* **Job**
Lay out every line of the records below as a Markdown table with two columns, Row for the row number and Text for the line, and leave out the blank lines.

** begin Exercise input **

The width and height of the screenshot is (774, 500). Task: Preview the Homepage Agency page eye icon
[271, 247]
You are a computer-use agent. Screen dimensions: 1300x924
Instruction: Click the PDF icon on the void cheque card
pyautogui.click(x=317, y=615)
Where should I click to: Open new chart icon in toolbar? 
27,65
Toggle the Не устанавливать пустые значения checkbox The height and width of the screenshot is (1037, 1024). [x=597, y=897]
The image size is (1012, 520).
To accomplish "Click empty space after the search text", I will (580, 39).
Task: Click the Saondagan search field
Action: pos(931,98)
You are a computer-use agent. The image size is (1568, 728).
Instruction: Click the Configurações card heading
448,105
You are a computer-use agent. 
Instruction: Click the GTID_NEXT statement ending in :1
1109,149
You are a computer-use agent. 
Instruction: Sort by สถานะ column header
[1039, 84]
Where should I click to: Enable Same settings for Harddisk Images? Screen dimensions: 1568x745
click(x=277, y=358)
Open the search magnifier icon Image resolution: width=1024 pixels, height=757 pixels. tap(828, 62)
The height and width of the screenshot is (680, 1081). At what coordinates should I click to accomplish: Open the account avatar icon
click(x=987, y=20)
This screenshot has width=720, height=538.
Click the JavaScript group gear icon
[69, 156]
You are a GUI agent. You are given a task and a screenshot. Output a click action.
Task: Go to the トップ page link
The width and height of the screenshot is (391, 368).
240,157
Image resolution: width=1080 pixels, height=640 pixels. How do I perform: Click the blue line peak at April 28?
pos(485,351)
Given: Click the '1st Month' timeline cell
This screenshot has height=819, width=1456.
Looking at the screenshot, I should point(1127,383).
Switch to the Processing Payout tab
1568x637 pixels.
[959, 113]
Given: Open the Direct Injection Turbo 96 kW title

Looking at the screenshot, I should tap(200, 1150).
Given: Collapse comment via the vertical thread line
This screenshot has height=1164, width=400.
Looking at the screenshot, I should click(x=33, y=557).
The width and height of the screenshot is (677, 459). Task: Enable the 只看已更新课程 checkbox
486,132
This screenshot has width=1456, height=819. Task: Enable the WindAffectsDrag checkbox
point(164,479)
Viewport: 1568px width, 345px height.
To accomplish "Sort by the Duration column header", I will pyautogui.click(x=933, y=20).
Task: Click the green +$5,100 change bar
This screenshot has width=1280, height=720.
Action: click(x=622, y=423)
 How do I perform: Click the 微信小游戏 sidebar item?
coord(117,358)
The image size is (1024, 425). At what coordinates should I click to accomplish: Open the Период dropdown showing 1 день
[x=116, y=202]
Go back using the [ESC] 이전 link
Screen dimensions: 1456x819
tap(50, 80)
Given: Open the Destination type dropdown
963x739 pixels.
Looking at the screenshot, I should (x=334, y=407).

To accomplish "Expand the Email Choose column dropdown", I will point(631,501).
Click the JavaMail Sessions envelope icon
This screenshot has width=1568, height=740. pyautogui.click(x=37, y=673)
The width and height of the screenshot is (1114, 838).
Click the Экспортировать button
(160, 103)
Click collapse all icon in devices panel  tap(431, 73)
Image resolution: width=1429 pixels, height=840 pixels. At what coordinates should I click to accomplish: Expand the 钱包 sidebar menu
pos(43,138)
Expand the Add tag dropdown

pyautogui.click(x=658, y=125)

** end Exercise input **

* **Written solution**
| Row | Text |
|---|---|
| 1 | The width and height of the screenshot is (774, 500). Task: Preview the Homepage Agency page eye icon |
| 2 | [271, 247] |
| 3 | You are a computer-use agent. Screen dimensions: 1300x924 |
| 4 | Instruction: Click the PDF icon on the void cheque card |
| 5 | pyautogui.click(x=317, y=615) |
| 6 | Where should I click to: Open new chart icon in toolbar?  |
| 7 | 27,65 |
| 8 | Toggle the Не устанавливать пустые значения checkbox The height and width of the screenshot is (1037, 1024). [x=597, y=897] |
| 9 | The image size is (1012, 520). |
| 10 | To accomplish "Click empty space after the search text", I will (580, 39). |
| 11 | Task: Click the Saondagan search field |
| 12 | Action: pos(931,98) |
| 13 | You are a computer-use agent. The image size is (1568, 728). |
| 14 | Instruction: Click the Configurações card heading |
| 15 | 448,105 |
| 16 | You are a computer-use agent.  |
| 17 | Instruction: Click the GTID_NEXT statement ending in :1 |
| 18 | 1109,149 |
| 19 | You are a computer-use agent.  |
| 20 | Instruction: Sort by สถานะ column header |
| 21 | [1039, 84] |
| 22 | Where should I click to: Enable Same settings for Harddisk Images? Screen dimensions: 1568x745 |
| 23 | click(x=277, y=358) |
| 24 | Open the search magnifier icon Image resolution: width=1024 pixels, height=757 pixels. tap(828, 62) |
| 25 | The height and width of the screenshot is (680, 1081). At what coordinates should I click to accomplish: Open the account avatar icon |
| 26 | click(x=987, y=20) |
| 27 | This screenshot has width=720, height=538. |
| 28 | Click the JavaScript group gear icon |
| 29 | [69, 156] |
| 30 | You are a GUI agent. You are given a task and a screenshot. Output a click action. |
| 31 | Task: Go to the トップ page link |
| 32 | The width and height of the screenshot is (391, 368). |
| 33 | 240,157 |
| 34 | Image resolution: width=1080 pixels, height=640 pixels. How do I perform: Click the blue line peak at April 28? |
| 35 | pos(485,351) |
| 36 | Given: Click the '1st Month' timeline cell |
| 37 | This screenshot has height=819, width=1456. |
| 38 | Looking at the screenshot, I should point(1127,383). |
| 39 | Switch to the Processing Payout tab |
| 40 | 1568x637 pixels. |
| 41 | [959, 113] |
| 42 | Given: Open the Direct Injection Turbo 96 kW title |
| 43 | Looking at the screenshot, I should tap(200, 1150). |
| 44 | Given: Collapse comment via the vertical thread line |
| 45 | This screenshot has height=1164, width=400. |
| 46 | Looking at the screenshot, I should click(x=33, y=557). |
| 47 | The width and height of the screenshot is (677, 459). Task: Enable the 只看已更新课程 checkbox |
| 48 | 486,132 |
| 49 | This screenshot has width=1456, height=819. Task: Enable the WindAffectsDrag checkbox |
| 50 | point(164,479) |
| 51 | Viewport: 1568px width, 345px height. |
| 52 | To accomplish "Sort by the Duration column header", I will pyautogui.click(x=933, y=20). |
| 53 | Task: Click the green +$5,100 change bar |
| 54 | This screenshot has width=1280, height=720. |
| 55 | Action: click(x=622, y=423) |
| 56 |  How do I perform: Click the 微信小游戏 sidebar item? |
| 57 | coord(117,358) |
| 58 | The image size is (1024, 425). At what coordinates should I click to accomplish: Open the Период dropdown showing 1 день |
| 59 | [x=116, y=202] |
| 60 | Go back using the [ESC] 이전 link |
| 61 | Screen dimensions: 1456x819 |
| 62 | tap(50, 80) |
| 63 | Given: Open the Destination type dropdown |
| 64 | 963x739 pixels. |
| 65 | Looking at the screenshot, I should (x=334, y=407). |
| 66 | To accomplish "Expand the Email Choose column dropdown", I will point(631,501). |
| 67 | Click the JavaMail Sessions envelope icon |
| 68 | This screenshot has width=1568, height=740. pyautogui.click(x=37, y=673) |
| 69 | The width and height of the screenshot is (1114, 838). |
| 70 | Click the Экспортировать button |
| 71 | (160, 103) |
| 72 | Click collapse all icon in devices panel  tap(431, 73) |
| 73 | Image resolution: width=1429 pixels, height=840 pixels. At what coordinates should I click to accomplish: Expand the 钱包 sidebar menu |
| 74 | pos(43,138) |
| 75 | Expand the Add tag dropdown |
| 76 | pyautogui.click(x=658, y=125) |